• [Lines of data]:

__________________________________________________

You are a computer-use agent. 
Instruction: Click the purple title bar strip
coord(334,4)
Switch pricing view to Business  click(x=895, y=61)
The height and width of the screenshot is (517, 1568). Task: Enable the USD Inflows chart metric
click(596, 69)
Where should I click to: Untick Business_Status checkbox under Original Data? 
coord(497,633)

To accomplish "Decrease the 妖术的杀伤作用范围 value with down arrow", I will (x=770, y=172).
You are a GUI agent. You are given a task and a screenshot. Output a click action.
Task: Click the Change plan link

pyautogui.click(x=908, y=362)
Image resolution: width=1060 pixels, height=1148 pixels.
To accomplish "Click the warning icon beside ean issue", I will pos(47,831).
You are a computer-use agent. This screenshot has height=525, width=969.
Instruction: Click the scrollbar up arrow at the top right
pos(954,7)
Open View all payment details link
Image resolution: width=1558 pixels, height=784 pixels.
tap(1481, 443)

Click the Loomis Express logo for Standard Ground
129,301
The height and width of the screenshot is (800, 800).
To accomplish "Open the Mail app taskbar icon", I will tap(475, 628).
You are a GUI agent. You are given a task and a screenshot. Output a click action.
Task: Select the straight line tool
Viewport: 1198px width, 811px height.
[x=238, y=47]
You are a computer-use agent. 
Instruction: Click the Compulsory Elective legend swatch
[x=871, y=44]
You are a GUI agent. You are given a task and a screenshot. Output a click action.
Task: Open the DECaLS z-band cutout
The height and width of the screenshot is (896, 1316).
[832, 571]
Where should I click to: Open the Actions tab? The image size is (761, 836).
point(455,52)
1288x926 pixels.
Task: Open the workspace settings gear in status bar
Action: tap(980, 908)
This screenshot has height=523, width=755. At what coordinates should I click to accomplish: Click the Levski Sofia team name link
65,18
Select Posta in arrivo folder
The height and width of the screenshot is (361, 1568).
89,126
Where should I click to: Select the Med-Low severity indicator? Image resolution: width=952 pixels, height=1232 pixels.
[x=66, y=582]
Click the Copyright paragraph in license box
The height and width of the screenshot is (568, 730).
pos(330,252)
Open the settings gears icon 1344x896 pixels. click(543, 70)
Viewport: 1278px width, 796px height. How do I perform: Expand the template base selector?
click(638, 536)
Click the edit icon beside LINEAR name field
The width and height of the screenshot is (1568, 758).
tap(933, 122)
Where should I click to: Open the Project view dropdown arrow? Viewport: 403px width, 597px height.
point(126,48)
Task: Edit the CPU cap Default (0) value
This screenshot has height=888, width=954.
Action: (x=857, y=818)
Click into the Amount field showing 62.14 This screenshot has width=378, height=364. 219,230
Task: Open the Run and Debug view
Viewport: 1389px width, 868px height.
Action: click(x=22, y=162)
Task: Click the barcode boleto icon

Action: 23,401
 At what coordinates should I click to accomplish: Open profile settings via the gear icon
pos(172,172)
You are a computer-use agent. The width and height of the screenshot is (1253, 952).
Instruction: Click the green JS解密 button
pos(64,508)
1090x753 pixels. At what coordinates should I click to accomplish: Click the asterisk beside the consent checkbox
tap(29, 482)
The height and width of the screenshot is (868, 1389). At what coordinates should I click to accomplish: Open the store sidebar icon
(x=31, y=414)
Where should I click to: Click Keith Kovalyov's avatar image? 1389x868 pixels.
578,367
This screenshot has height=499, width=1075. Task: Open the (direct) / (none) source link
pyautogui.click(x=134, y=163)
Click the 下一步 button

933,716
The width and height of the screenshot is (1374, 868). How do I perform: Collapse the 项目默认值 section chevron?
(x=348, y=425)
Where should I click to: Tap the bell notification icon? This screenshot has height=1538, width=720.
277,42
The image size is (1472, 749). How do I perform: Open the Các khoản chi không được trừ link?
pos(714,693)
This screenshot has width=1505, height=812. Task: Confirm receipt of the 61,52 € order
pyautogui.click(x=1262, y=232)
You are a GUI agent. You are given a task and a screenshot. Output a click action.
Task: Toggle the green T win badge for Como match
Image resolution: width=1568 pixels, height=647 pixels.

__________________________________________________

• [Task prompt]: Return the data above line for line, with no changes.

• [Answer to this problem]:
You are a computer-use agent. 
Instruction: Click the purple title bar strip
coord(334,4)
Switch pricing view to Business  click(x=895, y=61)
The height and width of the screenshot is (517, 1568). Task: Enable the USD Inflows chart metric
click(596, 69)
Where should I click to: Untick Business_Status checkbox under Original Data? 
coord(497,633)

To accomplish "Decrease the 妖术的杀伤作用范围 value with down arrow", I will (x=770, y=172).
You are a GUI agent. You are given a task and a screenshot. Output a click action.
Task: Click the Change plan link

pyautogui.click(x=908, y=362)
Image resolution: width=1060 pixels, height=1148 pixels.
To accomplish "Click the warning icon beside ean issue", I will pos(47,831).
You are a computer-use agent. This screenshot has height=525, width=969.
Instruction: Click the scrollbar up arrow at the top right
pos(954,7)
Open View all payment details link
Image resolution: width=1558 pixels, height=784 pixels.
tap(1481, 443)

Click the Loomis Express logo for Standard Ground
129,301
The height and width of the screenshot is (800, 800).
To accomplish "Open the Mail app taskbar icon", I will tap(475, 628).
You are a GUI agent. You are given a task and a screenshot. Output a click action.
Task: Select the straight line tool
Viewport: 1198px width, 811px height.
[x=238, y=47]
You are a computer-use agent. 
Instruction: Click the Compulsory Elective legend swatch
[x=871, y=44]
You are a GUI agent. You are given a task and a screenshot. Output a click action.
Task: Open the DECaLS z-band cutout
The height and width of the screenshot is (896, 1316).
[832, 571]
Where should I click to: Open the Actions tab? The image size is (761, 836).
point(455,52)
1288x926 pixels.
Task: Open the workspace settings gear in status bar
Action: tap(980, 908)
This screenshot has height=523, width=755. At what coordinates should I click to accomplish: Click the Levski Sofia team name link
65,18
Select Posta in arrivo folder
The height and width of the screenshot is (361, 1568).
89,126
Where should I click to: Select the Med-Low severity indicator? Image resolution: width=952 pixels, height=1232 pixels.
[x=66, y=582]
Click the Copyright paragraph in license box
The height and width of the screenshot is (568, 730).
pos(330,252)
Open the settings gears icon 1344x896 pixels. click(543, 70)
Viewport: 1278px width, 796px height. How do I perform: Expand the template base selector?
click(638, 536)
Click the edit icon beside LINEAR name field
The width and height of the screenshot is (1568, 758).
tap(933, 122)
Where should I click to: Open the Project view dropdown arrow? Viewport: 403px width, 597px height.
point(126,48)
Task: Edit the CPU cap Default (0) value
This screenshot has height=888, width=954.
Action: (x=857, y=818)
Click into the Amount field showing 62.14 This screenshot has width=378, height=364. 219,230
Task: Open the Run and Debug view
Viewport: 1389px width, 868px height.
Action: click(x=22, y=162)
Task: Click the barcode boleto icon

Action: 23,401
 At what coordinates should I click to accomplish: Open profile settings via the gear icon
pos(172,172)
You are a computer-use agent. The width and height of the screenshot is (1253, 952).
Instruction: Click the green JS解密 button
pos(64,508)
1090x753 pixels. At what coordinates should I click to accomplish: Click the asterisk beside the consent checkbox
tap(29, 482)
The height and width of the screenshot is (868, 1389). At what coordinates should I click to accomplish: Open the store sidebar icon
(x=31, y=414)
Where should I click to: Click Keith Kovalyov's avatar image? 1389x868 pixels.
578,367
This screenshot has height=499, width=1075. Task: Open the (direct) / (none) source link
pyautogui.click(x=134, y=163)
Click the 下一步 button

933,716
The width and height of the screenshot is (1374, 868). How do I perform: Collapse the 项目默认值 section chevron?
(x=348, y=425)
Where should I click to: Tap the bell notification icon? This screenshot has height=1538, width=720.
277,42
The image size is (1472, 749). How do I perform: Open the Các khoản chi không được trừ link?
pos(714,693)
This screenshot has width=1505, height=812. Task: Confirm receipt of the 61,52 € order
pyautogui.click(x=1262, y=232)
You are a GUI agent. You are given a task and a screenshot. Output a click action.
Task: Toggle the green T win badge for Como match
Image resolution: width=1568 pixels, height=647 pixels.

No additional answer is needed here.